For a while I felt purposeless. My entire life I’d been told that there was only one true way to reach my potential, to serve my purpose, to make something of myself. Life without a grand, unifying purpose is a large wasteland of lost opportunities, depression, and aimlessness. Life becomes random, disintegrated, and disconnected. I had to rethink the path to my goal in order to survive, in order to avoid slipping back into the decay that almost made me take my life years before. Suddenly, as I saw a new way, the world opened up like never before. I started with the idea of just doing one thing each day to make my life, my situation, and my relationships better. I didn’t try to tackle everything at once. I planned to just make some small bit of progress every day, no matter what.

This naturally snowballed. Weirdly enough, life began improving in all ways.
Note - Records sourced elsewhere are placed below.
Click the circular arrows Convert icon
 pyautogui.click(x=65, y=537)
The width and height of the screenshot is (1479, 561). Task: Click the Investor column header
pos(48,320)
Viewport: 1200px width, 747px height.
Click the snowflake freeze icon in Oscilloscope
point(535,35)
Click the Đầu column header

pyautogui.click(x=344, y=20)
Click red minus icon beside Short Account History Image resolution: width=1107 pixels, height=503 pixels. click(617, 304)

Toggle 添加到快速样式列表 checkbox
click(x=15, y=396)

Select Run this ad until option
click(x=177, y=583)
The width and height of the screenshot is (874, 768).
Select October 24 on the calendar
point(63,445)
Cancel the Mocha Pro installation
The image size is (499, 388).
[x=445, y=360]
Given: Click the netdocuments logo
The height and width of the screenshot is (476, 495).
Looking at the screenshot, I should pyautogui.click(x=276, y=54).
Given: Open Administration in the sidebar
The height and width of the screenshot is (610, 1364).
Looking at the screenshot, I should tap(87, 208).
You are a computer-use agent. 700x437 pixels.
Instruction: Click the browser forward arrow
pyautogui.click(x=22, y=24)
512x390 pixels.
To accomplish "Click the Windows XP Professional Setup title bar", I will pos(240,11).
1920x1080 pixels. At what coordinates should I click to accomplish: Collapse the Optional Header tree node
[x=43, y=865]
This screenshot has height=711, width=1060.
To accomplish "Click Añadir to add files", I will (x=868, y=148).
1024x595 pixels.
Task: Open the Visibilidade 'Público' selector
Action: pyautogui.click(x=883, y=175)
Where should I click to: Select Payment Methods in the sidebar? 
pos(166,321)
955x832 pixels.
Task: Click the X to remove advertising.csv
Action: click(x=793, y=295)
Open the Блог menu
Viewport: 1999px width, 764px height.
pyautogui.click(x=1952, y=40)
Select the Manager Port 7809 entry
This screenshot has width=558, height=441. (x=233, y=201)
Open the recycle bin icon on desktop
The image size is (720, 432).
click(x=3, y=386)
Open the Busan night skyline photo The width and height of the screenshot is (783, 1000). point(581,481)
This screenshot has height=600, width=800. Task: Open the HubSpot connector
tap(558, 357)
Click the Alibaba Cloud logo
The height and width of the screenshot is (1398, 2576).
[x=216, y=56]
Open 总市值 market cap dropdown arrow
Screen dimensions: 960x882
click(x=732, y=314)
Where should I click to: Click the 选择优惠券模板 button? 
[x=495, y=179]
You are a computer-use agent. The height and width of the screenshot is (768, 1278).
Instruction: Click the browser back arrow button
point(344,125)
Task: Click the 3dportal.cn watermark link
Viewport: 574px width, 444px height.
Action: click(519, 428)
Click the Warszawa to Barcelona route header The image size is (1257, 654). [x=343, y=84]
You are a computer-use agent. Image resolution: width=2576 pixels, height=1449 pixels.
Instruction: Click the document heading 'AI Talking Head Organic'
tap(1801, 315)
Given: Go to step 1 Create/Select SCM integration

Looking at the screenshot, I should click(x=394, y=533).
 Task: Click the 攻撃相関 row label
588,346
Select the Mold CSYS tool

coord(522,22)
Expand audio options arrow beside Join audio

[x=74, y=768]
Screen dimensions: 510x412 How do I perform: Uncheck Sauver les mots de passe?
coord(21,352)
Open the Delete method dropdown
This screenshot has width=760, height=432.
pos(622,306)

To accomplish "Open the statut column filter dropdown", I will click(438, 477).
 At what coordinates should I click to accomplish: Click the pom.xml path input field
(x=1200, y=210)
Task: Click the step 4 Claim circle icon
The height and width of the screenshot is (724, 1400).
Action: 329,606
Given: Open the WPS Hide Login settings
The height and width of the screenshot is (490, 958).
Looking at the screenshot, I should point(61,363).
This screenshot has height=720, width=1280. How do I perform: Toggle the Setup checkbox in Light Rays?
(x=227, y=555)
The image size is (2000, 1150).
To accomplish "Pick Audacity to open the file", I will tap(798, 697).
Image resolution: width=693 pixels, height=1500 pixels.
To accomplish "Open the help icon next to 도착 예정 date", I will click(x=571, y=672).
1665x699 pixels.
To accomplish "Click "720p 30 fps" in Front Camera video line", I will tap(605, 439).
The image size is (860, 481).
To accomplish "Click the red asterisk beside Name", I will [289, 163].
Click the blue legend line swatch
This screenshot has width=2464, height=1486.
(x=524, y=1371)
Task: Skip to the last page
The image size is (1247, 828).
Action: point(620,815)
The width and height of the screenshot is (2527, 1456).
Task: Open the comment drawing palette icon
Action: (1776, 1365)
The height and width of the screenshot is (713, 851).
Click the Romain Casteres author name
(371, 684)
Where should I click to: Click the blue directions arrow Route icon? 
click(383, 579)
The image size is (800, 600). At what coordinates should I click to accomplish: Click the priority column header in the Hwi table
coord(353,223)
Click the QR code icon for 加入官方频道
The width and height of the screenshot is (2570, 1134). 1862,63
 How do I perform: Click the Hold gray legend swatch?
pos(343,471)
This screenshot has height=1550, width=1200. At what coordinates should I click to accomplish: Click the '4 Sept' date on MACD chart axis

I rediscovered some cherished friends, I learned that I could be a better parent than I’d ever thought possible, and I looked at my books in a new light. I felt differently; even when the situation was bleak I actually had hope that things would get better. This was an extreme occurrence for me; I literally cannot ever remember feeling hopeful in my youth. I began to feel more alive than I thought possible. Each day I started waking up happy and excited (except if it was early morning, then I was just angry) and going to sleep each night planning my next day. My lucid dreams became more realistic and eventually reached a point where I would start dreaming about what I needed to do the next day.

I am still not where I want to be, but the point is that I am headed there! I am closer than ever and that brings with it such joy and peace. My purpose is clear and I plan my path every day. My own change sparked a chain reaction through my friends and family. Some went away because they had yet to figure out their own purpose yet those who appeared and stayed have started shooting for the sky. Every day I help a friend or a stranger , every day I work I’m my stories, I talk to my child, and I look forward to starting the whole process over again the next day.